= Macareus of Lesbos =

King of Lesbos

In Greek mythology, Macareus (Ancient Greek: Μακαρεύς, Makareus means "happy") or Macar (/ˈmeɪkər/; Μάκαρ Makar) was an Olenian prince who became the king of the island of Lesbos.

== Family ==
Macareus was the son of King Crinacus (Crineus) of Olenus. His grandfather was either Zeus or Hyrieus, eponymous king of Hyria in Boeotia.

Lesbos, son of Lapithes and grandson of Aeolus, after whom the island came to be named, married Macareus' daughter, Methymna (eponym of Methymna, a city at Lesbos). Among Macareus' other daughters were Mytilene, Agamede, Antissa, Arisbe and Issa all eponyms of cities at Lesbos.

His sons were entrusted by him the leadership of the colonies he founded on the neighbouring islands: Cydrolaus was sent to Samos, Neandrus to Cos, Leucippus to Rhodes (where the colonists mixed with the local population), and an unnamed son to Chios. Yet another son of Macareus, Eresus, gave his name to a town on Lesbos (modern Eresos).

== Mythology ==

The following text is taken from Diodorus Siculus:

And seven generations later, after the flood of Deucalion had taken place and much of mankind had perished, it came to pass that Lesbos was also laid desolate by the deluge of waters. And after these events Macareus came to the island, and, recognizing the beauty of the land, he made his home in it.

Now at first Macareus made his home in Lesbos, but later, as his power kept steadily increasing because of the fertility of the island and also of his own fairness and sense of justice, he won for himself the neighbouring islands and portioned out the land, which was uninhabited. And it was during this time that Lesbos, the son of Lapithes, the son of Aeolus, the son of Hippotes, in obedience to an oracle of Pytho, sailed with colonists to the island we are discussing, and, marrying Methymna, the daughter of Macareus, he made his home there with her; and when he became a man of renown, he named the island Lesbos after himself and called the folk Lesbians. And there was born to Macareus, in addition to other daughters, Mytilene and Methymna, from whom the cities in the island got their names. Moreover, Macareus, essaying to bring under his control the neighbouring islands, dispatched a colony to Chios first of all, entrusting the leadership of the colony to one of his own sons; and after this he dispatched another son, Cydrolaus by name, to Samos, where he settled, and after portioning out the island in allotments to the colonists he became king over it. The third island he settled was Cos, and he appointed Neandrus to be its king; and then he dispatched Leucippus, together with a large body of colonists, to Rhodes, and the inhabitants of Rhodes received them gladly, because there was a lack of men among them, and they dwelt together as one people on the island.

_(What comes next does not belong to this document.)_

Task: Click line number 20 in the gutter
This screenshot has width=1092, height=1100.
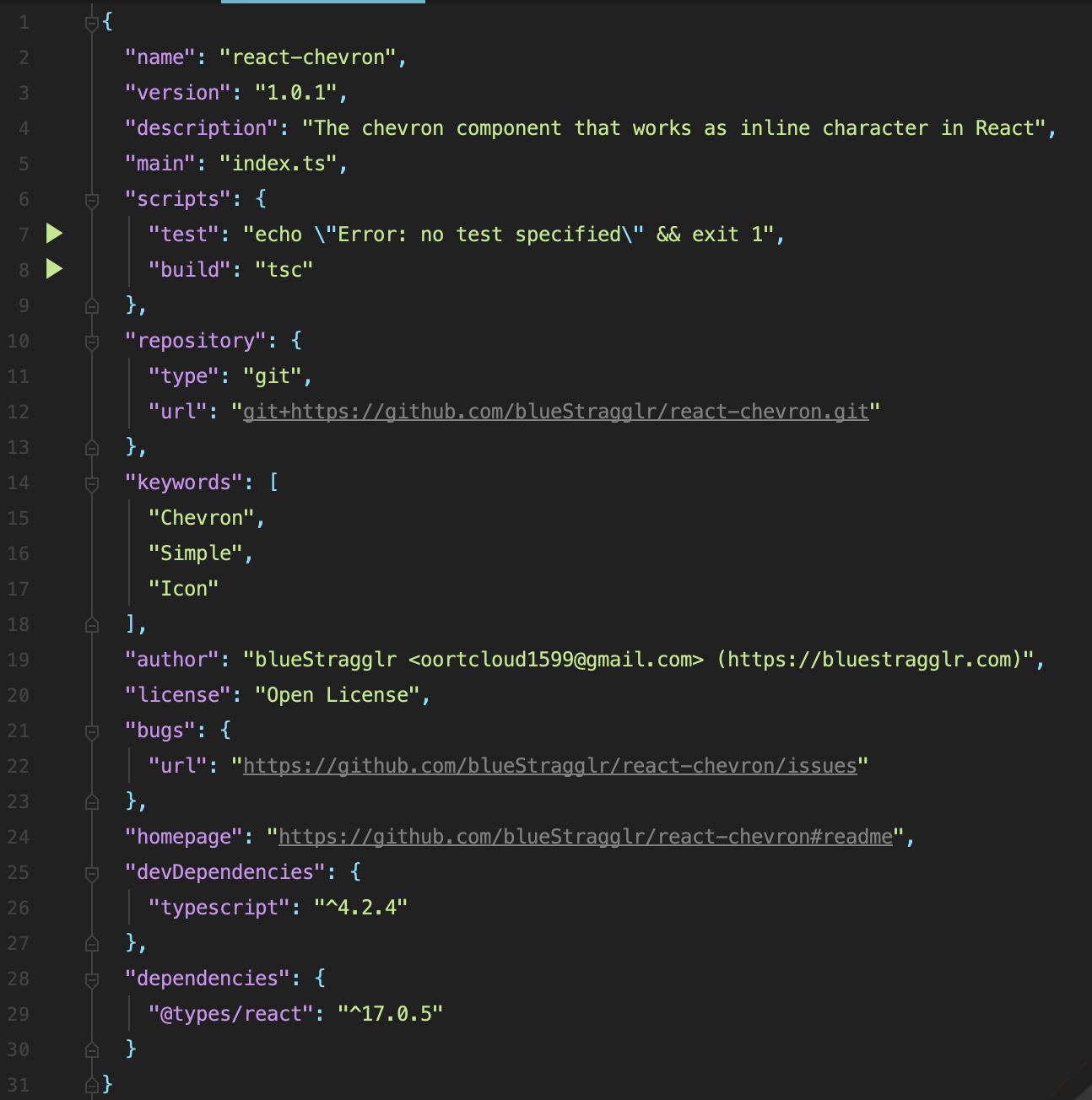Action: tap(19, 695)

The mainland opposite the islands, we find, had suffered great and terrible misfortunes, in those times, because of the floods. Thus, since the fruits were destroyed over a long period by reason of the deluge, there was a dearth of the necessities of life and a pestilence prevailed among the cities because of the corruption of the air. The islands, on the other hand, since they were exposed to the breeze and supplied the inhabitants with wholesome air, and since they also enjoyed good crops, were filled with greater and greater abundance, and they quickly made the inhabitants objects of envy. Consequently, they have been given the name Islands of the Blessed, the abundance they enjoy of good things constituting the reason for the epithet.

But there are some who say that they were given the name Islands of the Blessed (macarioi) after Macareus, since his sons were the rulers over them. And, speaking generally, the islands we have mentioned have enjoyed a felicity far surpassing that of their neighbours, not only in ancient times but also in our own age; for being as they the finest of all in richness of soil, excellence of location, and mildness of climate, it is with good reason that they are called, what in truth they are, "blessed." As for Macareus himself, while he was king of Lesbos he issued a law which contributed much to the common good, and he called the law the "Lion," giving it this name after the strength and courage of that beast.